The Oscar designers try to make each piece in the collection versatile, rather than make the line a series of single-use outfits, said Jayson.
“Nobody goes out each season and buys a complete new wardrobe,” he said. “People augment.”
There’s also a price below which a serious bridge company cannot go, said vendors. If they do, there’s a risk of sacrificing the customer’s price-value-style equation.
“It has to be a certain price point, because price is an indicator of value,” said Ronon.
And when vendors switch prices, it confuses the customer. ABS has gone from contemporary to bridge and back to contemporary prices in the last five years; Parallel, which started as a contemporary firm, also raised its prices in an effort to become a bridge resource.

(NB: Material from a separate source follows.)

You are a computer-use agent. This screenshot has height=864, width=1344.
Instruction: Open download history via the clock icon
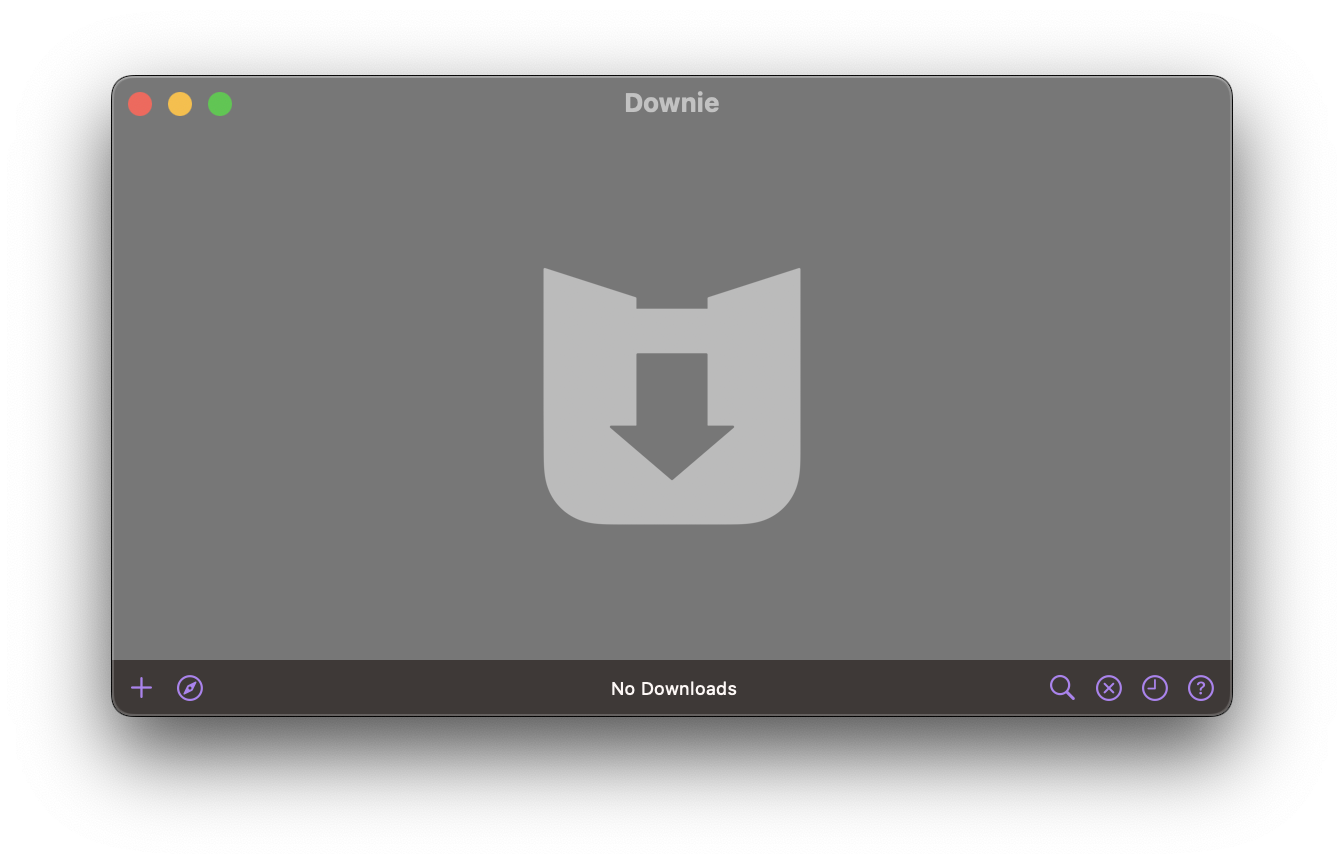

“You really cannot hang a line like Parallel next to Tahari or Ellen Tracy,” said Bufano. “Parallel started as a great contemporary line with great shirts and items. They were one of the first to do the boot-cut pant. But you can’t take what was successful at one price, raise the price of a jacket from $230 to $330, say you are bridge and still expect to be successful. I haven’t had great success with people who’ve gone from inexpensive to expensive. It’s a tough thing to do.”
“It’s confusing now,” said Tracy’s Allard, adding that stores tend to lump companies together. “There’s always a quality issue. Ellen Tracy has always stood for good quality, but that’s not always true of some of the lower-price lines. The boundaries are getting too fuzzy — $175 is too low for bridge, because you’re not offering the quality and value.”
It’s also not a good idea to be too trendy. Elie Tahari, whose signature bridge sportswear line is another mainstay at department stores, feels a lot of bridge companies are veering too much into fashion territory.
“That customer is more sophisticated,” he said. “There is a happy medium here that we bridge resources have a responsibility to bring to the customer. It has to be: (a) quality and (b) stylish. But it has to be affordable. Yes, you can do a $700 jacket if it’s leather and it’s really special. But if you stay around $300 or $400, you will get more value, with beautiful fabric. And because you are buying a great quantity of fabric, you can pass that on to the consumer.”
While the definition of bridge might be a bit loose, most executives are united on one issue: They want a new term.
“I hate the word ‘bridge,”‘ said Tahari. “It sounds so old. We need a new word.”